> _Consigne de l'exercice_
Restituez tel quel le passage de l'article antimilitariste qui va de « L’Appel de préparation » jusqu'à « pour quoi ? » inclus.

> _Texte extrait_
== == ==
Du 11 novembre à l’APD

Antimilitaristes toujours !

L’Appel de préparation à la défenseNous sommes le 11 novembre. Voilà 80 ans qu’a pris fin une des plus grandes boucheries humaines que fut la guerre mondiale de 1914-1918. Combien de morts ? 5, 10, 15, 20 millions ? Personne n’en sait trop rien tant les chiffres officiels ont été truqués, minimisés, détournés… Tous ces morts pour qui, pour quoi ?

Les guerres décidées par les États, qu’ils soient républicains, monarchiques, religieux ou transnationaux, ont pour but d’asseoir ou d'étendre leurs zones d’influence politique et économique. Les guerres ne profitent donc pas à la chair à canon constituée des classes laborieuses, ni même à leurs descendants. Les soldats français et allemands qui ont fraternisé ou se sont insoumis lors de ce premier conflit mondial, se sont aperçu un peu, beaucoup trop tard qu’ils ne défendaient pas leurs intérêts mais bien ceux de leurs dirigeants, et que ces intérêts sont radicalement antagonistes. Il est d’ailleurs révoltant de constater que les organisateurs de ce crime à grande échelle qu’est la guerre, ont réussi à s’approprier cette date symbolique du 11 novembre.

À bas toutes les armées !

Le chef de l'État affublé du ministre de la Défense (donc de la guerre) refourgue des décorations à des vieux combattants qui ont " servi la France ". La France, vous savez cette grande famille où cohabitent dans l’entraide et la solidarité quelques milliardaires repus comme Mme Bettencourt (L’Oréal) ou la famille Dassault (tiens, des marchands d’armes !) avec la cohorte des chômeurs, précaires, salariés, sans-papiers, sans toit, etc. Le 11 novembre, on dépose aussi une gerbe sur la tombe du soldat inconnu devant le sommet de la hiérarchie militaire qui donnera l’ordre au moment venu à plein d’inconnus d’aller buter d’autres inconnus qu’ils soient soldats ou civils… Et oui, tout cela est parfaitement irrationnel et abject.

Pourtant, en lisant Libé du 3 octobre l’autre jour, on pouvait croire qu’on assistait à un tournant de l'histoire, l’armée allait repérer et aider les analphabètes, elle qui s’en était servi comme chair à canon. Chirac et Juppé avaient amorcé la fin du service national ancienne formule. Et maintenant avec Jospin, plus de service national obligatoire, juste une journée d’Appel de Préparation à la Défense (APD) qui remplace le mort-né rendez-vous citoyen d’une semaine, dissout avec l’arrivée de la gauche au pouvoir. Il est d’ailleurs intéressant de noter que le P.C. et une partie du P.S. déplorait la fin du service national obligatoire sauce Chirac, garant selon eux de l’unité nationale et de l’ordre républicain… Peut-être ont-ils réalisé en prenant le pouvoir, qu’une armée, fut-elle composée de soldats-citoyens, a toujours commis les pires horreurs (guerre de 14-18, " pacification " de l’Algérie et de l’Indochine, " règlement " des conflits sociaux par la force lors du soulèvement de la Commune ou de la rébellion des Canuts) et n’a pas empêché les tentatives de coups d'État (les putschistes d’Alger étaient entourés d’appelés, putsch de l’armée chilienne contre Allende, etc.).
== == ==
Données de pointage pour captures d'écran:
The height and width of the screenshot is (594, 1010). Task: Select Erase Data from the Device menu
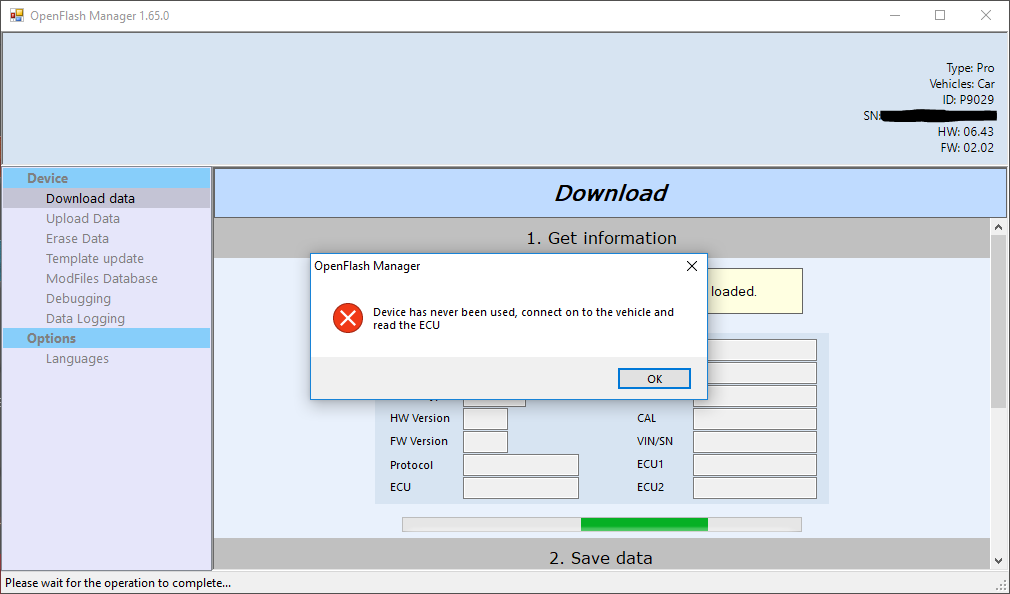click(77, 238)
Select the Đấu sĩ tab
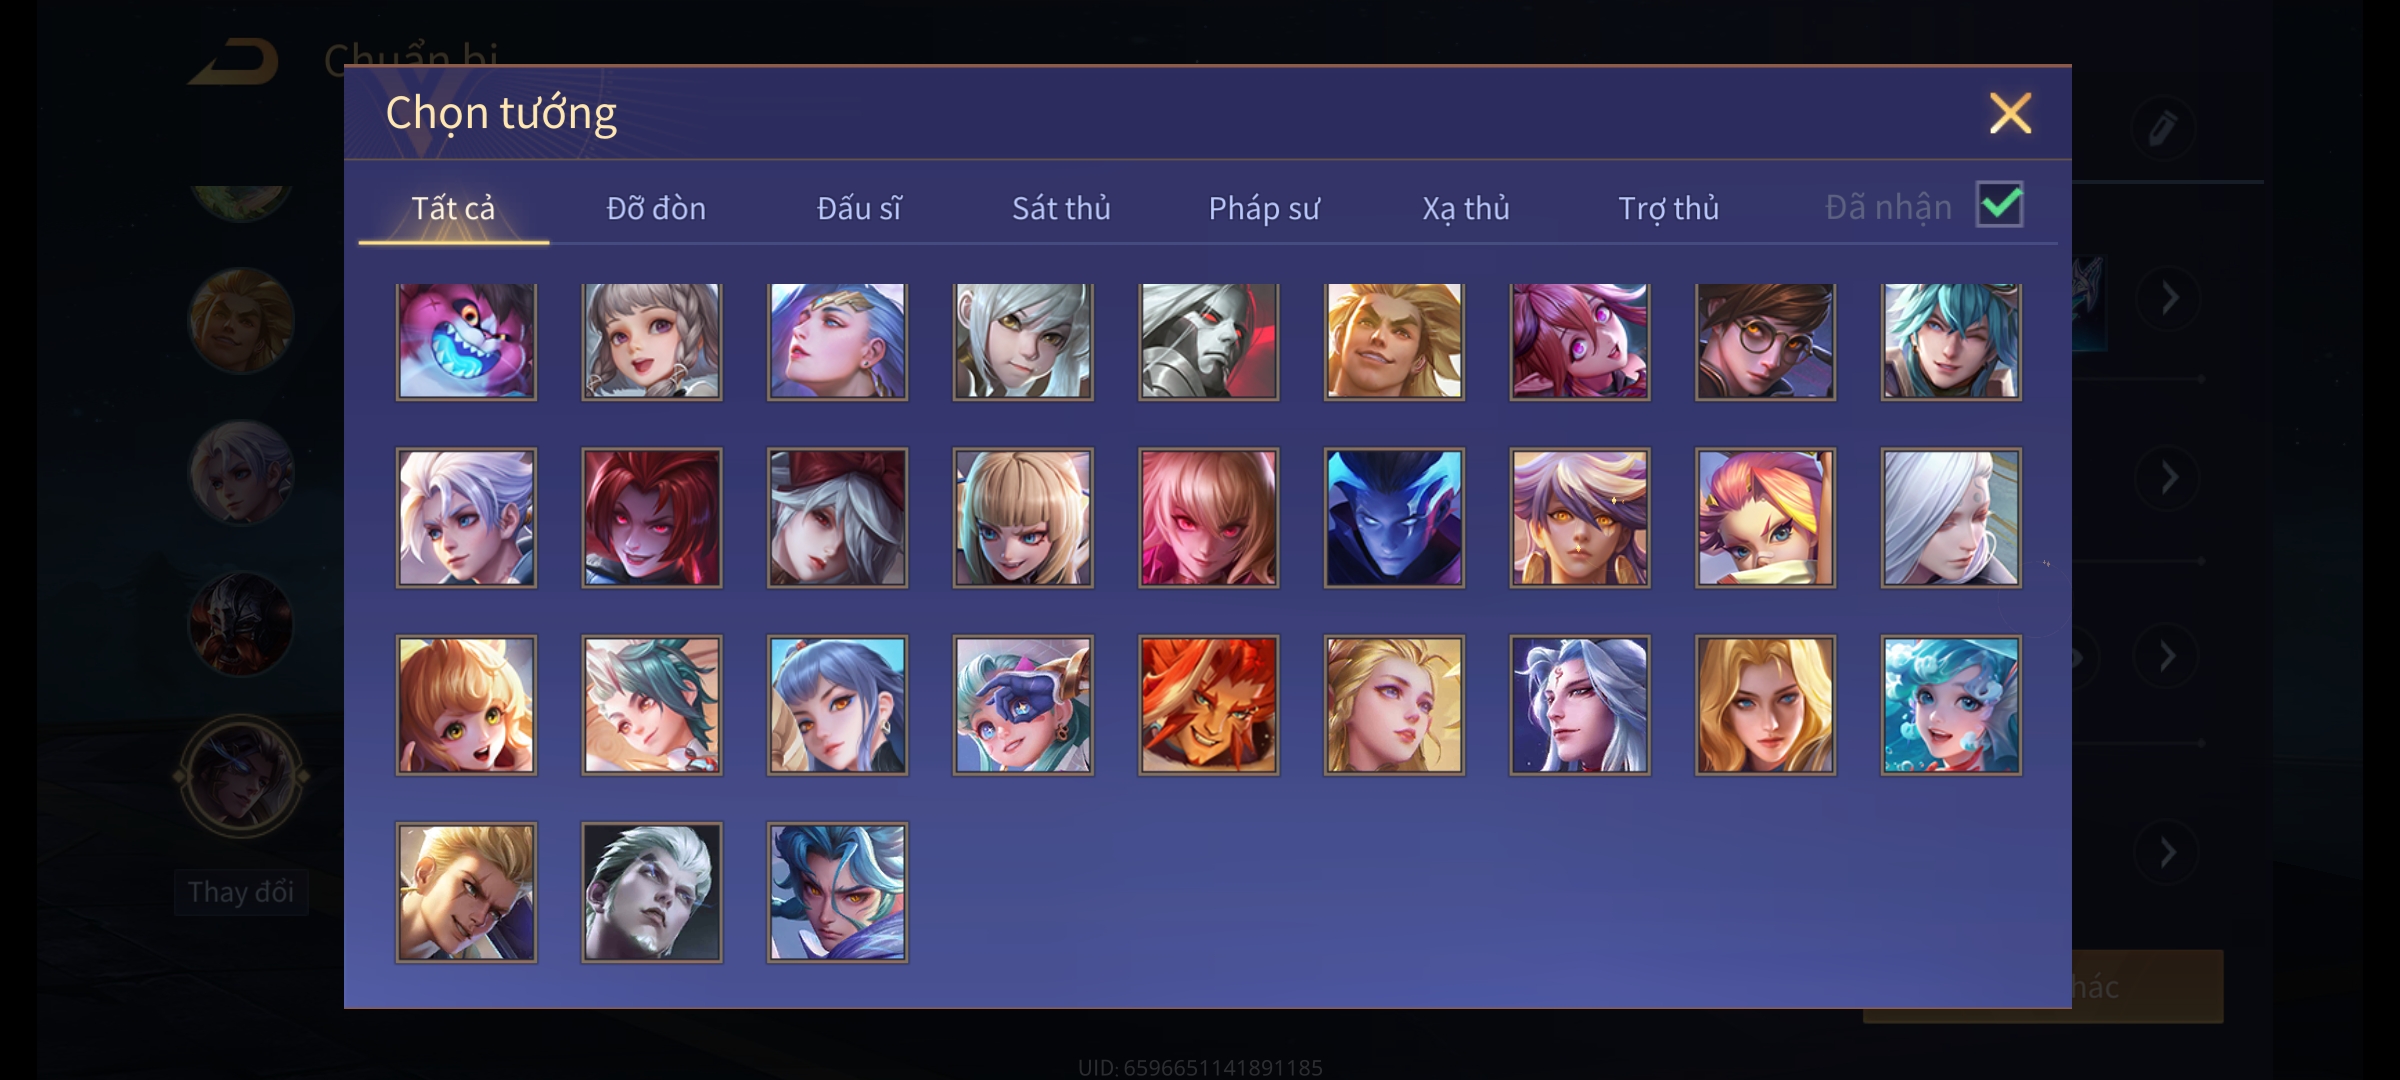The height and width of the screenshot is (1080, 2400). [859, 208]
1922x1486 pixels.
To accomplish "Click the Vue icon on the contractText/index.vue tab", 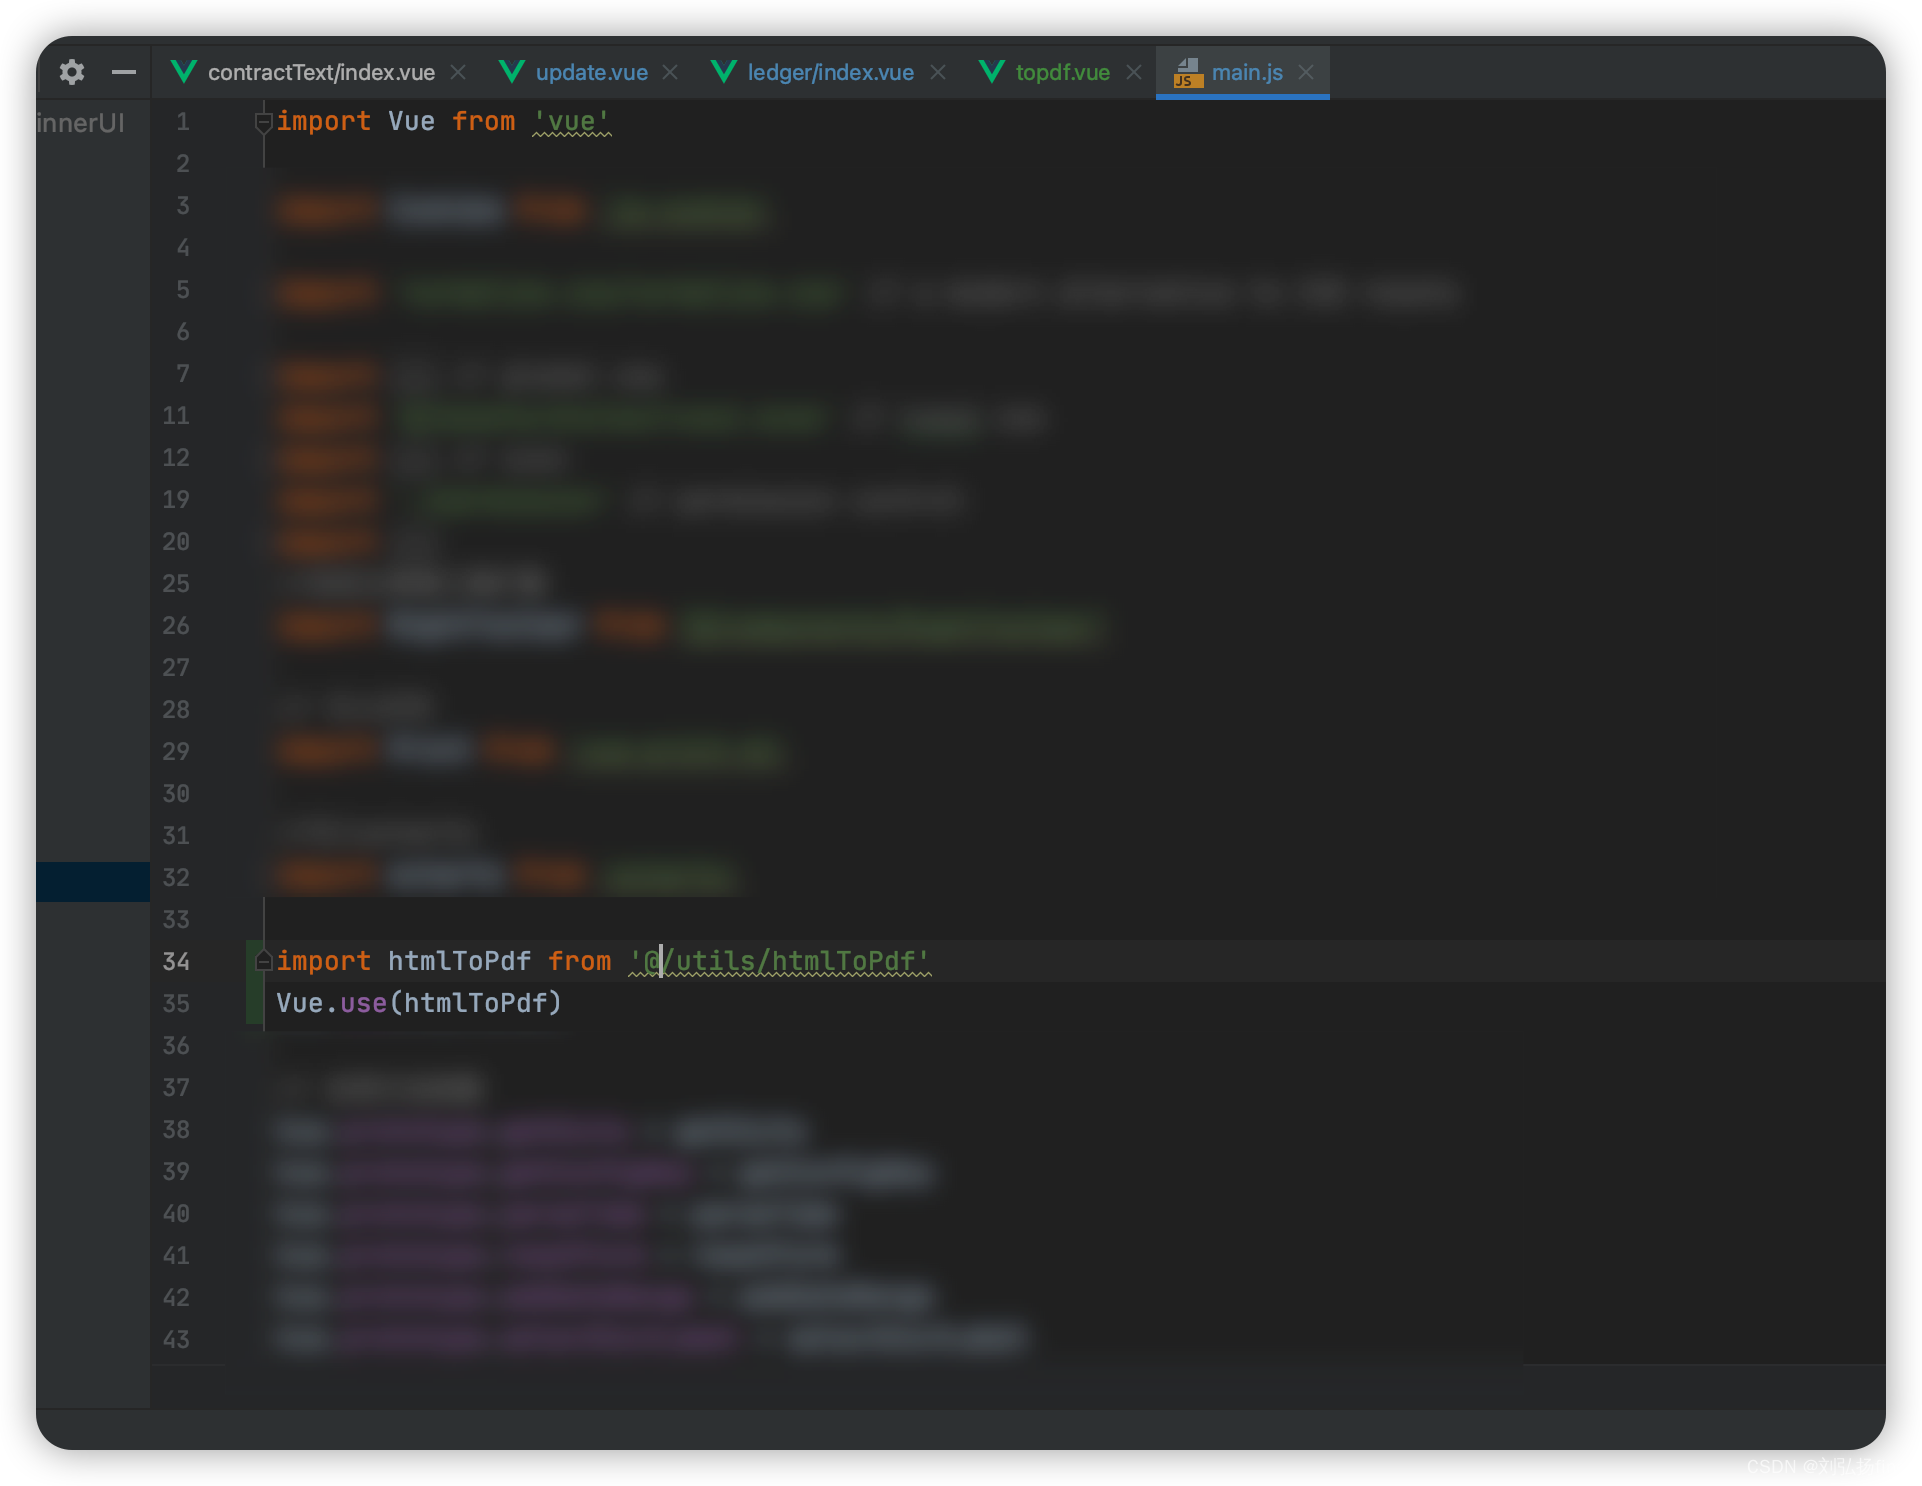I will (184, 72).
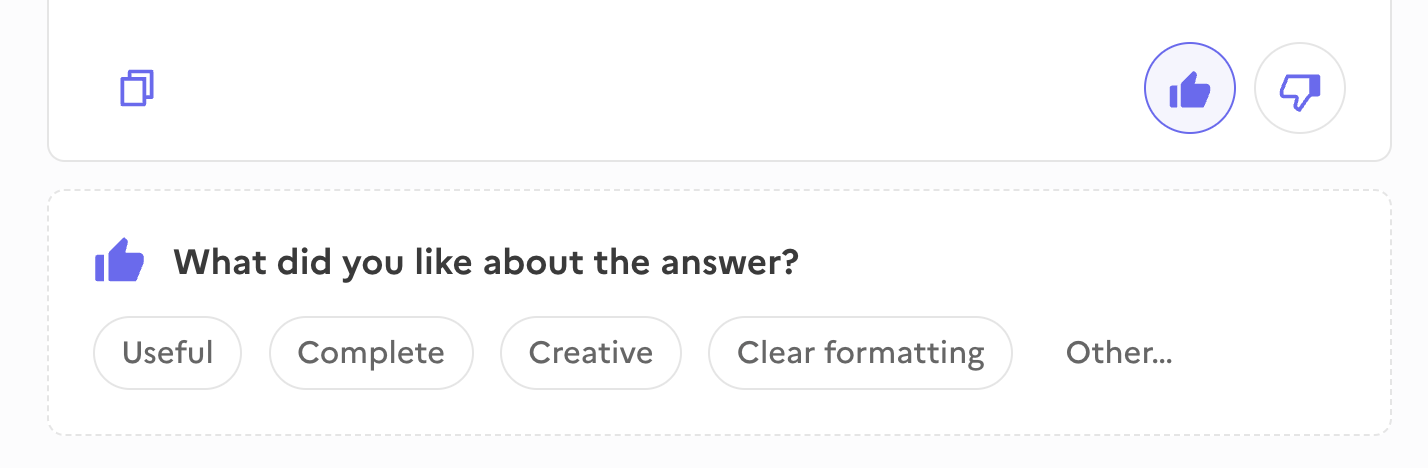Give a custom reason via Other...
Screen dimensions: 1428x468
[x=1119, y=353]
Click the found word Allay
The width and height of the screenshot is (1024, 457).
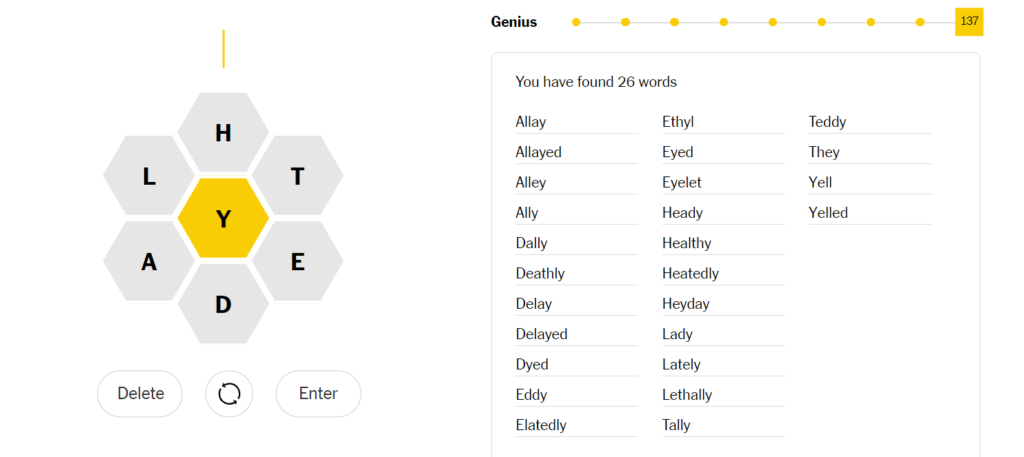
== == ==
> _Corrigé proposé_
L’Appel de préparation à la défenseNous sommes le 11 novembre. Voilà 80 ans qu’a pris fin une des plus grandes boucheries humaines que fut la guerre mondiale de 1914-1918. Combien de morts ? 5, 10, 15, 20 millions ? Personne n’en sait trop rien tant les chiffres officiels ont été truqués, minimisés, détournés… Tous ces morts pour qui, pour quoi ?